***** DATA FOR THIS EXERCISE *****

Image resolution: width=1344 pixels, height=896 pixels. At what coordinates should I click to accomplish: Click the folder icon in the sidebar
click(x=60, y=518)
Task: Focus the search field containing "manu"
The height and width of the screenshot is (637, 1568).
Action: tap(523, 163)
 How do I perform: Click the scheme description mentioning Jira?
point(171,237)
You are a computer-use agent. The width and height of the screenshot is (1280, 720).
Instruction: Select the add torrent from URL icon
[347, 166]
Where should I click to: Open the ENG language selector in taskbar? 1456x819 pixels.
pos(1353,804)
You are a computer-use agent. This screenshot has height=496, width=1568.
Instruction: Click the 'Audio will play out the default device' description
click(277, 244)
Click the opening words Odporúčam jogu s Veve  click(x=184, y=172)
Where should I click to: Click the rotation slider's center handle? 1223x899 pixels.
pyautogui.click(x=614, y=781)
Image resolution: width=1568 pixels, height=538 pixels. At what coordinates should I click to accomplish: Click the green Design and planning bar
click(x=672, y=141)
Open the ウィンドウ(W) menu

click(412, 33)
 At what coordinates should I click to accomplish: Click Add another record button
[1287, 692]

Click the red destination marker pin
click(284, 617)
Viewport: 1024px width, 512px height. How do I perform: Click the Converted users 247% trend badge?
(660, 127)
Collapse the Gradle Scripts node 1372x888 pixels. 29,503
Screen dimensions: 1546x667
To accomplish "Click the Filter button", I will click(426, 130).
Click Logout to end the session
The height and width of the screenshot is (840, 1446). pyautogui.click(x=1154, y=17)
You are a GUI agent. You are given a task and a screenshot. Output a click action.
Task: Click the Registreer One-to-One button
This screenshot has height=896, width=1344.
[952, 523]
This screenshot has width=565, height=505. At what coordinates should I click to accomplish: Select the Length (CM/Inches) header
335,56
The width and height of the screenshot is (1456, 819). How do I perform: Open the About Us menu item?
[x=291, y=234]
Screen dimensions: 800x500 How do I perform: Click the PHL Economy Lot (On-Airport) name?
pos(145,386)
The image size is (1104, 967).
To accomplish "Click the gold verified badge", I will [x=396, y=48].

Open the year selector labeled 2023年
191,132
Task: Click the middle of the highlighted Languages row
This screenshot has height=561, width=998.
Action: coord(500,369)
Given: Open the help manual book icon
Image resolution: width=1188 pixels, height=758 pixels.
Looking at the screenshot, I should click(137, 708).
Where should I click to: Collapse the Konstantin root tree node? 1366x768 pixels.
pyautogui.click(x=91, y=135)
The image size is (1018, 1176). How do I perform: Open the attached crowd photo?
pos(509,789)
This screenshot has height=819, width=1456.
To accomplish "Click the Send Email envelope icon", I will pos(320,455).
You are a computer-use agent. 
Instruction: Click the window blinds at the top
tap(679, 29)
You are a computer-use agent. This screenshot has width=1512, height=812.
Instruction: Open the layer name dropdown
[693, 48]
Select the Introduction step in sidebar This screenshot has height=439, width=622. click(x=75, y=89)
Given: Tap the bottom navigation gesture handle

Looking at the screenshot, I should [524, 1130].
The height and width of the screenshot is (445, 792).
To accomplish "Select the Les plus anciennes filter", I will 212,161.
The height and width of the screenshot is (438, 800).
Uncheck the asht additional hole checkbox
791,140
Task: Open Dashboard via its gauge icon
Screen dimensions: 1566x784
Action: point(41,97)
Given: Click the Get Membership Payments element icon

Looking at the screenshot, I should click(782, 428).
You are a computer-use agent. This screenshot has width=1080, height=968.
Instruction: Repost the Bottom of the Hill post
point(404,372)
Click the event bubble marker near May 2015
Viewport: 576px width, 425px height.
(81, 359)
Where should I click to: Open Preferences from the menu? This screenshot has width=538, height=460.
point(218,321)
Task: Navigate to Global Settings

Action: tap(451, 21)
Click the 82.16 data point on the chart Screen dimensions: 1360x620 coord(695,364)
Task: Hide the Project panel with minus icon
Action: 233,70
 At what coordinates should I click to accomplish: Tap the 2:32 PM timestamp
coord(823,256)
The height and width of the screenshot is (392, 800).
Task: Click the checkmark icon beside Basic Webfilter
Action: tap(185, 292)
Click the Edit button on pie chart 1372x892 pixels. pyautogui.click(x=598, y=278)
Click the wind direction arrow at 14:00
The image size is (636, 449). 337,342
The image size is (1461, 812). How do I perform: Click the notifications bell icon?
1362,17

*****

§ **WHAT TO DO**
Write out all the material again, swapping "Gradle Scripts" for "Build Scripts" and leaving everything else unchanged.

§ **ANSWER**
Image resolution: width=1344 pixels, height=896 pixels. At what coordinates should I click to accomplish: Click the folder icon in the sidebar
click(x=60, y=518)
Task: Focus the search field containing "manu"
The height and width of the screenshot is (637, 1568).
Action: tap(523, 163)
 How do I perform: Click the scheme description mentioning Jira?
point(171,237)
You are a computer-use agent. The width and height of the screenshot is (1280, 720).
Instruction: Select the add torrent from URL icon
[347, 166]
Where should I click to: Open the ENG language selector in taskbar? 1456x819 pixels.
pos(1353,804)
You are a computer-use agent. This screenshot has height=496, width=1568.
Instruction: Click the 'Audio will play out the default device' description
click(277, 244)
Click the opening words Odporúčam jogu s Veve  click(x=184, y=172)
Where should I click to: Click the rotation slider's center handle? 1223x899 pixels.
pyautogui.click(x=614, y=781)
Image resolution: width=1568 pixels, height=538 pixels. At what coordinates should I click to accomplish: Click the green Design and planning bar
click(x=672, y=141)
Open the ウィンドウ(W) menu

click(412, 33)
 At what coordinates should I click to accomplish: Click Add another record button
[1287, 692]

Click the red destination marker pin
click(284, 617)
Viewport: 1024px width, 512px height. How do I perform: Click the Converted users 247% trend badge?
(660, 127)
Collapse the Build Scripts node 1372x888 pixels. 29,503
Screen dimensions: 1546x667
To accomplish "Click the Filter button", I will click(426, 130).
Click Logout to end the session
The height and width of the screenshot is (840, 1446). pyautogui.click(x=1154, y=17)
You are a GUI agent. You are given a task and a screenshot. Output a click action.
Task: Click the Registreer One-to-One button
This screenshot has height=896, width=1344.
[952, 523]
This screenshot has width=565, height=505. At what coordinates should I click to accomplish: Select the Length (CM/Inches) header
335,56
The width and height of the screenshot is (1456, 819). How do I perform: Open the About Us menu item?
[x=291, y=234]
Screen dimensions: 800x500 How do I perform: Click the PHL Economy Lot (On-Airport) name?
pos(145,386)
The image size is (1104, 967).
To accomplish "Click the gold verified badge", I will [x=396, y=48].

Open the year selector labeled 2023年
191,132
Task: Click the middle of the highlighted Languages row
This screenshot has height=561, width=998.
Action: coord(500,369)
Given: Open the help manual book icon
Image resolution: width=1188 pixels, height=758 pixels.
Looking at the screenshot, I should click(137, 708).
Where should I click to: Collapse the Konstantin root tree node? 1366x768 pixels.
pyautogui.click(x=91, y=135)
The image size is (1018, 1176). How do I perform: Open the attached crowd photo?
pos(509,789)
This screenshot has height=819, width=1456.
To accomplish "Click the Send Email envelope icon", I will pos(320,455).
You are a computer-use agent. 
Instruction: Click the window blinds at the top
tap(679, 29)
You are a computer-use agent. This screenshot has width=1512, height=812.
Instruction: Open the layer name dropdown
[693, 48]
Select the Introduction step in sidebar This screenshot has height=439, width=622. click(x=75, y=89)
Given: Tap the bottom navigation gesture handle

Looking at the screenshot, I should [524, 1130].
The height and width of the screenshot is (445, 792).
To accomplish "Select the Les plus anciennes filter", I will 212,161.
The height and width of the screenshot is (438, 800).
Uncheck the asht additional hole checkbox
791,140
Task: Open Dashboard via its gauge icon
Screen dimensions: 1566x784
Action: point(41,97)
Given: Click the Get Membership Payments element icon

Looking at the screenshot, I should click(782, 428).
You are a computer-use agent. This screenshot has width=1080, height=968.
Instruction: Repost the Bottom of the Hill post
point(404,372)
Click the event bubble marker near May 2015
Viewport: 576px width, 425px height.
(81, 359)
Where should I click to: Open Preferences from the menu? This screenshot has width=538, height=460.
point(218,321)
Task: Navigate to Global Settings

Action: tap(451, 21)
Click the 82.16 data point on the chart Screen dimensions: 1360x620 coord(695,364)
Task: Hide the Project panel with minus icon
Action: 233,70
 At what coordinates should I click to accomplish: Tap the 2:32 PM timestamp
coord(823,256)
The height and width of the screenshot is (392, 800).
Task: Click the checkmark icon beside Basic Webfilter
Action: tap(185, 292)
Click the Edit button on pie chart 1372x892 pixels. pyautogui.click(x=598, y=278)
Click the wind direction arrow at 14:00
The image size is (636, 449). 337,342
The image size is (1461, 812). How do I perform: Click the notifications bell icon?
1362,17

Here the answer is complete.